Tumultuous times have a direct impact on my sense of purpose in writing.  There doesn't have to be any actual interruption in my personal daily life...tragedy has such a long arm in our small world.

 I have a drawer full of fiction, chapters that I've put tremendous work and heart into, that I haven't worked on since September 11, 2001.  Fiction seemed a small voice in the  aftermath days, and yet the subjects my characters faced were, albeit set in a different era, the same; clashing beliefs and cultures, losses in war, and love's journey through despair to hope.

 I thought I would eventually pick things up and write on, and I may have, but health threats to my own life, healing time and then a new job that required moving and a new life style continued what I hope is only a hiatus.

While I work full time, and writing has to dance around both the duties and joys of daily life, I have been, in private journals and these two blogs that I have been scribbling, warming up to committing more time and energy to the life I find in writing and the giving to others it represents.

This week I recognized a familiar sense of chill deep inside myself as I watched the news reels of the devastation that shook, flooded and  burned the island country of Japan which now struggles with the specter of possible  nuclear power plant meltdowns.

I cannot dig through the rubble, or fly helicopters.  My heart flies out though and then the creative processes get a busy signal.  Yesterday I did some simple hand work, repairing some small cloth items.  The calming effect was powerful.  I was searching for that insulation that allows all that is to be acknowledged, no ignoring the great external heats of various dangers in the world, while  keeping kindled a proactive awareness  that while it is yet called today, I should do what I can in all the realms that speak purpose to me, despite the multiple dwarfing effects of events across the wide world.  Yes, the axis of the earth has shifted yet again, but we must each keep our footing and press on.


As I sat here, typing up these little thoughts, just outside my window on the path into the forest, I heard a sharp crack and looked out to see a limb crashing down.  It is just a small limb, but it fell perhaps 60 feet with little warning.  One sharp crack and it crashed right where I walk  from one house to the other.  How glad I am that I was taking these few quiet moments to ponder what I allow to deter me from spending more time writing.

5 comments:

Mark said...

I experience the same "yellow flag" effect, but my response to it involves a redoubled effort to bring the creative drive to task in contemplation of or service to the dilemmas and issues posed by tumult.

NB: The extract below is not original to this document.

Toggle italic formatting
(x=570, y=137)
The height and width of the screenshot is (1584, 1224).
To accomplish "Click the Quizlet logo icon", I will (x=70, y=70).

An awareness of how large events can sweep away all in their path frees my mind from lesser concerns, or puts them in a better perspective and context, helping me feel alive in the larger moment, from which I may be able to have a "larger", more resonant response. That's what I hope to bring to the creative drive that remains frustrated, yet irrepressible in tumultuous times.

Sarah Beth said...

Glad you decided to take some time to write! :)

John said...

I think we humans fall into two classes. Those who exist and those to need to do more than just exist. The first have sacrificed themselves to addiction, or inner demons, the latter need to use their talent, to exercise their abilities, to give to others, to create.

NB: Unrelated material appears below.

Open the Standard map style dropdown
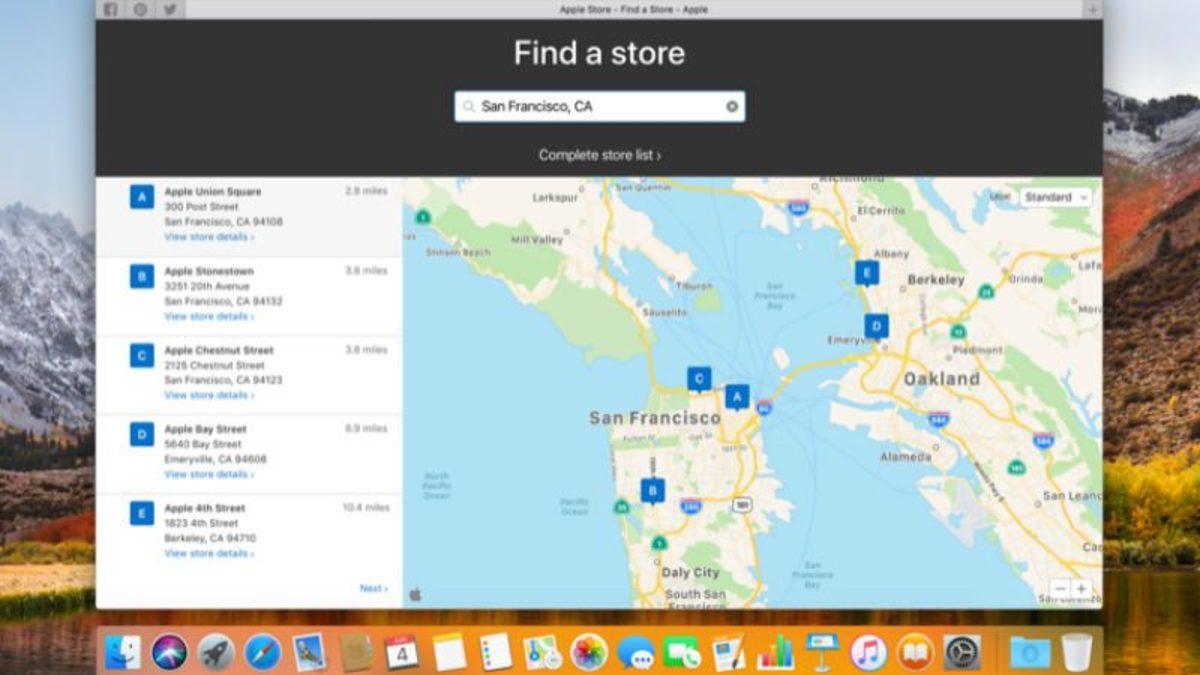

The events of the world unfold around us, beyond our individual control. If we allow those events to take away our desires and our heart we lose an important part of ourselves.

Works unfinished are always there and there will always be work unfinished to nag at us. This is the way of life. The best we can do is fill our days with work that matches our purpose. From what I've seen you have been true to yourself, can anyone ask for more?

We each must come to grips with our mortality and what lays beyond. When my friends were killed I grieved and sought understanding of why one individual could survive when the rest of the crew were killed. I was comforted by Matthew 10:29.

MKM said...

Thank you for writing this. I've been thinking about this general topic quite a bit.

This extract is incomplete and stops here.